We are aware that sometimes when setting up a wiki for the first time, the connection with the MariaDB Container reporst connection issues and is not setup up properly.After the initial docker compose up it is also only possible to setup the credentials by hand.

This Bug actually stems from the first time the MariaDB and Wiki-Container are initialised.In this process it seaams the timezone configuration delays the inital setup and if the user is impationed and aborts the setup,everything has to be set by hand. However the solution to this problem is very easy,just wait.At some point the DB seams to notice the error and fixes it by itself depending on the machine 10 - 15 min.But this only works in the inital up, after that the containers are "configured" and load that as default.After that the rest of the setup is done without an human intervention as usual.

This Bug atleast exists on win 10 pro 1909,Debian 10 and Ubuntu 18.10.

Error 127

This error will be displayed if "usr/local/bin/docker-php-entrypoint: 9: exec: /config.sh: not found" happens. You are mostliky on an windows machine and just have encounterd an encoding problem.

What actually happens,well win and linux uses different symbols to represent an end of line win (CR LF), linux (LF). So when we download the source cdoe from github and save it on our windows machine it uses the CR LF standart to save the /config.sh - this however produces an damaged file for linux with the LF standart. Precisesly the first line in which we use shebang to specify the tool to run the config is in shambles and not useable anymore. Note that for example nano is still able to display the file properly with out problem we litrally cant see the difference.

The solution. We just revert the config back to LF with an tool of choice: dos2unix,notpad and vscode are jsut a few. Then we can just build the container normally.

That's it your container should run again.

Given Config

A small note on the configuration regarding the internal network of the setup.
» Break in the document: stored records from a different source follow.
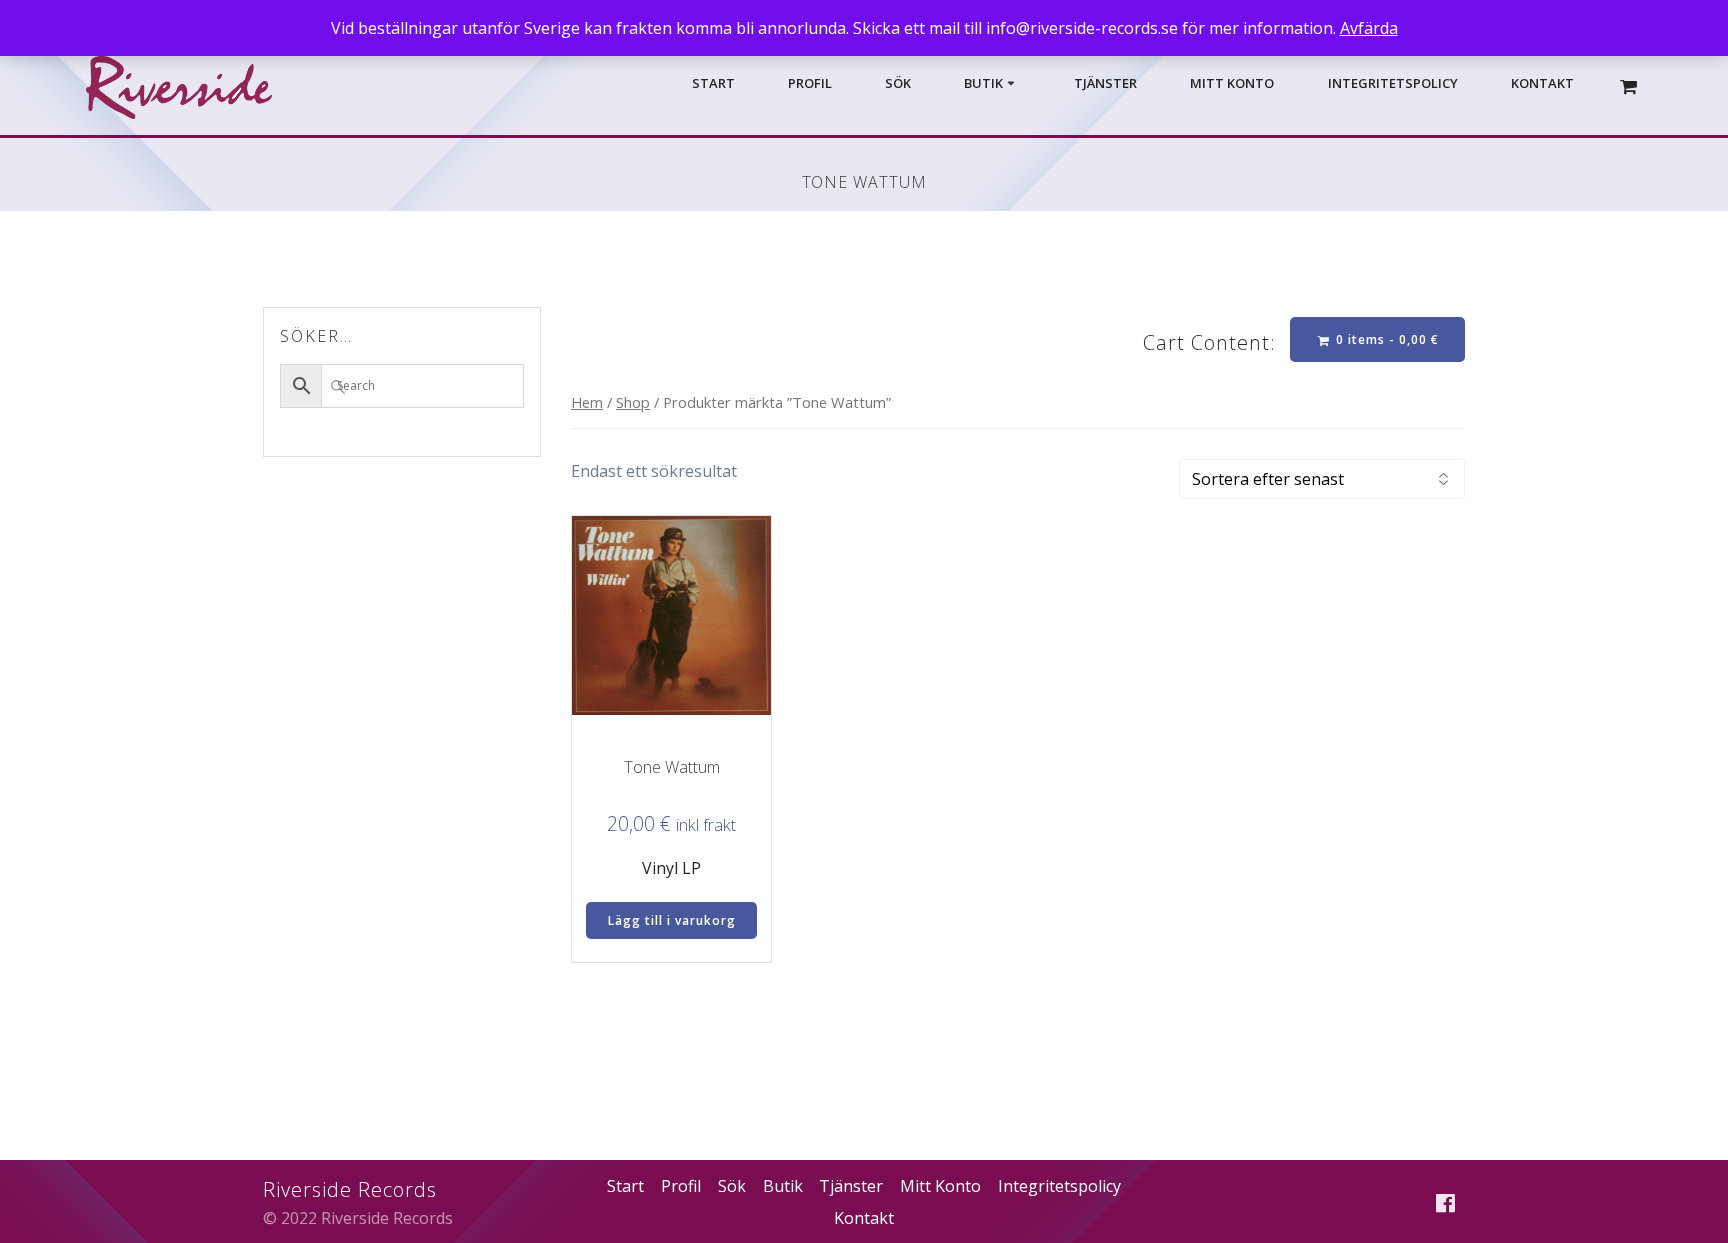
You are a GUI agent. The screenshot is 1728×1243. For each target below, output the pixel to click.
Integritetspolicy (1393, 84)
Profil (810, 84)
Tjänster (1105, 84)
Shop (633, 402)
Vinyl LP (671, 868)
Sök (898, 84)
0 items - (1385, 339)
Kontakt (1542, 84)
The used inter network driver is the bridge driver,however other drivers should also be possible. Given that we desire to give as many people as possible access to the software we will stick to the bridge driver for compability reasons,atleast for now.

Legal

(c)2018 Text Technology Lab, Goethe University Frankfurt

Authors: Alex Hunziker, Hasanagha Mammadov, Eleanor Rutherford

THE SOFTWARE IS PROVIDED "AS IS", WITHOUT WARRANTY OF ANY KIND, EXPRESS OR IMPLIED, INCLUDING BUT NOT LIMITED TO THE WARRANTIES OF MERCHANTABILITY, FITNESS FOR A PARTICULAR PURPOSE AND NONINFRINGEMENT. IN NO EVENT SHALL THE AUTHORS OR COPYRIGHT HOLDERS BE LIABLE FOR ANY CLAIM, DAMAGES OR OTHER LIABILITY, WHETHER IN AN ACTION OF CONTRACT, TORT OR OTHERWISE, ARISING FROM, OUT OF OR IN CONNECTION WITH THE SOFTWARE OR THE USE OR OTHER DEALINGS IN THE SOFTWARE.